Antonio Spadini: ‘Il nostro progetto salvato dalla solidarietà’
Quella montagna incute ancora paura. Timore, o forse è più giusto parlare di rispetto verso la natura, sentimenti che traspaiono dagli occhi di Antonio Spadini, sindaco di Verdabbio, che ha voluto confortare la comunità con la sua presenza personale sull’Alp de Lagh a poche ore dalla tragedia di quel venerdì 26 luglio 2013, e che non ha mai smesso di credere nel concetto di sviluppo paesaggistico elaborato una decina di anni or sono per questa valle laterale incuneata tra i Comuni Cama e Verdabbio (che conta la selva castanile più alta della Val Mesolcina), con i 2,8 milioni di franchi investiti nei primi anni all’Alp de Lagh (per il recupero del cascinale e aggiunta del caseificio) ma non solo.
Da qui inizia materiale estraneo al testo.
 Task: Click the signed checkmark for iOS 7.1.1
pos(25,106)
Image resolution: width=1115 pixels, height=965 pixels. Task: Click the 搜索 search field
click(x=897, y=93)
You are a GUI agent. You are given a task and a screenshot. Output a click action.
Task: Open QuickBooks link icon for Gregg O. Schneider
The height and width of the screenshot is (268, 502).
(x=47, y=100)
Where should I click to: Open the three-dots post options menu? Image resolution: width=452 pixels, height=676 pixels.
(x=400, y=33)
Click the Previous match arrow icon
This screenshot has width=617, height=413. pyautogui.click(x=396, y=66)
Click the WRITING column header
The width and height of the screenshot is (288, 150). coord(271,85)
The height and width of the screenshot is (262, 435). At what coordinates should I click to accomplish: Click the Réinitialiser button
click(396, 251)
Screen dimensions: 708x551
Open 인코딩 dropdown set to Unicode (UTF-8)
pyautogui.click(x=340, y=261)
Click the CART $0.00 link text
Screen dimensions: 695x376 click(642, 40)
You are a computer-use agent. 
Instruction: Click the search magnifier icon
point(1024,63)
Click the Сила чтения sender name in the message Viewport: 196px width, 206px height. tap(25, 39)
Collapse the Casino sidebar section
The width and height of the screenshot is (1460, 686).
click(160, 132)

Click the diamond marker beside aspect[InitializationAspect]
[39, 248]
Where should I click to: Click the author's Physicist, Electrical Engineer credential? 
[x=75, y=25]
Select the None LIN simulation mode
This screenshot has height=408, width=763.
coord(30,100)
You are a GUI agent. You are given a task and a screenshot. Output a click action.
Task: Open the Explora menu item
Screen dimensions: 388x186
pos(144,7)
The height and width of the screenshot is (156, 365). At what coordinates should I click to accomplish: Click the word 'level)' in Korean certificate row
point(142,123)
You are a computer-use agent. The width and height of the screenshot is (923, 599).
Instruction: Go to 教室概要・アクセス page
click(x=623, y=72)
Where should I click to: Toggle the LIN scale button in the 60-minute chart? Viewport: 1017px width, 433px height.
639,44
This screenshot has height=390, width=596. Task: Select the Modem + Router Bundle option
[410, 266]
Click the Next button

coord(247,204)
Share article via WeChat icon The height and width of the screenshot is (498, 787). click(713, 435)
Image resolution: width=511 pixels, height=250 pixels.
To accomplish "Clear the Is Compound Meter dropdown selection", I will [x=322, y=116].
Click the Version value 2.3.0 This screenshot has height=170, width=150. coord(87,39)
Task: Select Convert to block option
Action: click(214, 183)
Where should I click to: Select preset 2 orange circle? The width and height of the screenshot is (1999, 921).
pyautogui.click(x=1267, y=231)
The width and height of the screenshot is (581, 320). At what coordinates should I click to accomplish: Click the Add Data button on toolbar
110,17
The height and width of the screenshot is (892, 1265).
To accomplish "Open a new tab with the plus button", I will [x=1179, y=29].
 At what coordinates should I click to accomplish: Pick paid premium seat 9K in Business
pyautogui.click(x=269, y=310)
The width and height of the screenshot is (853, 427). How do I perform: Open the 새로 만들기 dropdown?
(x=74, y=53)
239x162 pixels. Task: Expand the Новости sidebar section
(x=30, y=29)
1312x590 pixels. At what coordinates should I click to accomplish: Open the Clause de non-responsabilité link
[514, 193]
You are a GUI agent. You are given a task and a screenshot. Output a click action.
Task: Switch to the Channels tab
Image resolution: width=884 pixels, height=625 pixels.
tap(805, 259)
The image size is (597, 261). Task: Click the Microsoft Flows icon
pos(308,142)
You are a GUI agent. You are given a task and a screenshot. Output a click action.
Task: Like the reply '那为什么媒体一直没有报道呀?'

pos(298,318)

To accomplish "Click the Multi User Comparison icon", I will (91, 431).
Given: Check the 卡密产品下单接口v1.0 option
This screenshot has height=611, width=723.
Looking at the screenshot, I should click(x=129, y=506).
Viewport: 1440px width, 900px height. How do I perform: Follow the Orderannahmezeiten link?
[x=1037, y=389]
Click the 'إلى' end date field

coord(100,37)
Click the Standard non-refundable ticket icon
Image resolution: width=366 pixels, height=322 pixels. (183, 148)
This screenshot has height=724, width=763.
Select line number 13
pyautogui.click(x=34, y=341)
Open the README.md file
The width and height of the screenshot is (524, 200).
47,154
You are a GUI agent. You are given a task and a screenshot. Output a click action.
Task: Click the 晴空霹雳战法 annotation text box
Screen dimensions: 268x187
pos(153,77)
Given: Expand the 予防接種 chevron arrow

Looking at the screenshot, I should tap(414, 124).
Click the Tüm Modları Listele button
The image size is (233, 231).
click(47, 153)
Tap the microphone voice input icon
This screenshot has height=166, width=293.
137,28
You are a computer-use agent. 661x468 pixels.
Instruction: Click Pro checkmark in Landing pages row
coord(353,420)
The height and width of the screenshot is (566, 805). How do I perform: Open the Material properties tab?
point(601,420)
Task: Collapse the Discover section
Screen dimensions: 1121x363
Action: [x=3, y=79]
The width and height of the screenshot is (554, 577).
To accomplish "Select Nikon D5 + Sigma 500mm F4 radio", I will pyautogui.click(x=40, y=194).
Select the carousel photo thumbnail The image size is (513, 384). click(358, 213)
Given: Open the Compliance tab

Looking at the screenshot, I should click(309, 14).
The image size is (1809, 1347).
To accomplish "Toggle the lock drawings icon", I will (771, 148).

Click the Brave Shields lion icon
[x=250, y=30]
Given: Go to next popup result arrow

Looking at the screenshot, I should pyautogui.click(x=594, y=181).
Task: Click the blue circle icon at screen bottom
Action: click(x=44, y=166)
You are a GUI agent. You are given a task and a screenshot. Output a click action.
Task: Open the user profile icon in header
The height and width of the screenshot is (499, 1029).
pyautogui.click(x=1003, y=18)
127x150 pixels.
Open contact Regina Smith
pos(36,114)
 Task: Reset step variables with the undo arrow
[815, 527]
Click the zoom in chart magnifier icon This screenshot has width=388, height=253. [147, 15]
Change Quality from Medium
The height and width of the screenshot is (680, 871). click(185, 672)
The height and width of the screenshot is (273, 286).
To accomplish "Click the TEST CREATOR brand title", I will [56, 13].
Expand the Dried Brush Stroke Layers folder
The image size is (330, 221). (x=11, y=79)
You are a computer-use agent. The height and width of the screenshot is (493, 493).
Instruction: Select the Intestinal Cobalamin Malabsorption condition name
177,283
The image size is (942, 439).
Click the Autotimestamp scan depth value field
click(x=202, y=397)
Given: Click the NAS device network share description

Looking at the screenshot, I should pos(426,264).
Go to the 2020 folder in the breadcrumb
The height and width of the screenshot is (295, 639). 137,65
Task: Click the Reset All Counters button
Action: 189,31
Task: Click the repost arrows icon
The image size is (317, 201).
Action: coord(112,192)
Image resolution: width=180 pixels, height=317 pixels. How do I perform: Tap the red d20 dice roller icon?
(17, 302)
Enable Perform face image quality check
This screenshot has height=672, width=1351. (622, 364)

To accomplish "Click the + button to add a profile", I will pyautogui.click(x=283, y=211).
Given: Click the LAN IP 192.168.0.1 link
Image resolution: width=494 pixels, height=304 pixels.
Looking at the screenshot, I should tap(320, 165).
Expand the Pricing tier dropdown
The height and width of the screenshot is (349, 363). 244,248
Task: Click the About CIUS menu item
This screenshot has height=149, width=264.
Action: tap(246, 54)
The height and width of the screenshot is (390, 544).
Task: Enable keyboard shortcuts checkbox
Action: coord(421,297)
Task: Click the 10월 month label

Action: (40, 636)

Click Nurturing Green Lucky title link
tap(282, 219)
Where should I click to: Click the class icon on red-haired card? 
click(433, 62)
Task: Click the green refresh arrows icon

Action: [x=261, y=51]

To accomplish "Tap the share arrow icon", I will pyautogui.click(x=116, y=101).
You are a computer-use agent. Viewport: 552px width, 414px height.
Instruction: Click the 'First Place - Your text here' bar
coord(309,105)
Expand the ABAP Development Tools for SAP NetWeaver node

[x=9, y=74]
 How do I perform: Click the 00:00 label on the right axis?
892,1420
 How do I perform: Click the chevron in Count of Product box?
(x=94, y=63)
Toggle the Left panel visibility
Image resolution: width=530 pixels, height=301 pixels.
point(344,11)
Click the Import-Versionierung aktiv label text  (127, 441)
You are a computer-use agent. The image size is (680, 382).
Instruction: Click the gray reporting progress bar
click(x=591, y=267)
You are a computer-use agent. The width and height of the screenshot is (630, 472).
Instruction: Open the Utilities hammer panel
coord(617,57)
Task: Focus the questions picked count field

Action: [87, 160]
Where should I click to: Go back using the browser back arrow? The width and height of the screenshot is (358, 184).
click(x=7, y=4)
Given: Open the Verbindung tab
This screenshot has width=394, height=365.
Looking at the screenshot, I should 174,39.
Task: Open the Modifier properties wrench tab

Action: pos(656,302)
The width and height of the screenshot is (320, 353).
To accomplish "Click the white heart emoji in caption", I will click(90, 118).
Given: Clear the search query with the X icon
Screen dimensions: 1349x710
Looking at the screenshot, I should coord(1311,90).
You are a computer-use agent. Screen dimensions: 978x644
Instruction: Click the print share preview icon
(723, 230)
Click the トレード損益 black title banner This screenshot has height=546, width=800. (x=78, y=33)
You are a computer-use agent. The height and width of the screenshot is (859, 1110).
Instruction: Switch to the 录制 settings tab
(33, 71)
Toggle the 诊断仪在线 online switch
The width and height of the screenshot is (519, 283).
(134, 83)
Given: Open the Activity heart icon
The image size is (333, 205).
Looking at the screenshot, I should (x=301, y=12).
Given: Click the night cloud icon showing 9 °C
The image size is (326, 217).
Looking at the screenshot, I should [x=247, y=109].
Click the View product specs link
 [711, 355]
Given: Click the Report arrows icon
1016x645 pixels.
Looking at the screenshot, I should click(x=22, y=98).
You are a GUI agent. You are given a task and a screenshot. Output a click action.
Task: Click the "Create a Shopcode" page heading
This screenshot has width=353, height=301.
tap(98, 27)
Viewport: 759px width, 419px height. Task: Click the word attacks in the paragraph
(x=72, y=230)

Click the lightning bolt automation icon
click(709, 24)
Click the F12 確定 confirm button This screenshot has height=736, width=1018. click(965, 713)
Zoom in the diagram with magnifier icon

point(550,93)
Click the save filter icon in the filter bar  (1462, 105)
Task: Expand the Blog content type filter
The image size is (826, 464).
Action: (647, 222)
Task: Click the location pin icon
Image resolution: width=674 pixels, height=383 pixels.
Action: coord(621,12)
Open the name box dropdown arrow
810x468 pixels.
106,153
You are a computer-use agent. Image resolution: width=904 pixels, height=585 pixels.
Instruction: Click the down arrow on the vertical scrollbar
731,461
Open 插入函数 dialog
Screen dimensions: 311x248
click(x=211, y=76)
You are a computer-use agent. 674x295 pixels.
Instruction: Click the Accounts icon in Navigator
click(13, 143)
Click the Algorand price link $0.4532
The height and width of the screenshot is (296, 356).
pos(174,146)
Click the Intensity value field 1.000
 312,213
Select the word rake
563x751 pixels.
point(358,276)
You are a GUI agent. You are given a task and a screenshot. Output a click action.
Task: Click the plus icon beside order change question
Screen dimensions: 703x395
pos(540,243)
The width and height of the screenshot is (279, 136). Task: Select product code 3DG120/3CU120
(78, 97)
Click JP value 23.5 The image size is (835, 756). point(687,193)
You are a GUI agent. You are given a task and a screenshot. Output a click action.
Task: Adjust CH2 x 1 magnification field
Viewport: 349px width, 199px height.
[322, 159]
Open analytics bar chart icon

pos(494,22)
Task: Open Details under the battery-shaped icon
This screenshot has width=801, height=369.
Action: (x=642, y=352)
Spadini chiarisce, a pochi giorni dal voto sulla legge fiscale e sullo statuto del nuovo Comune dalla fusione con Grono e Leggia, che la rinascita della Val Cama è stata avviata da Verdabbio: «Abbiamo cominciato con i primi interventi, preliminari, di messa in sicurezza nel 2014; poi l’anno successivo abbiamo deciso come muoverci. E ora eccoci qui. Grazie al supporto dell’esercito e ai diversi enti che ci hanno sostenuto, come il Patronato svizzero per i Comuni di montagna». Dalle sue impressioni emergono due sentimenti, contrastanti. Da una parte – confida – la ferita rimane e ci vorrà ancora del tempo a rimarginarla completamente. Dall’altra parte c’è però la fiducia, alimentata dalle risposte ottenute nel momento del bisogno: una grande solidarietà, finanziaria, ma non unicamente. «Fa parte dei valori che restano immutati nel nostro Paese, che non possono che far bene a cause come la nostra».